[Stored data]
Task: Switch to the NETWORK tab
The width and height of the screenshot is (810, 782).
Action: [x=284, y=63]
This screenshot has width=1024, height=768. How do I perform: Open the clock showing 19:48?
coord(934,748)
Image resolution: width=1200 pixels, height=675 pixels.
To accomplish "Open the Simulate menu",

### What is expected
Every entry must be quoted exactly as it appears above.

### Task result
Task: Switch to the NETWORK tab
The width and height of the screenshot is (810, 782).
Action: [x=284, y=63]
This screenshot has width=1024, height=768. How do I perform: Open the clock showing 19:48?
coord(934,748)
Image resolution: width=1200 pixels, height=675 pixels.
To accomplish "Open the Simulate menu",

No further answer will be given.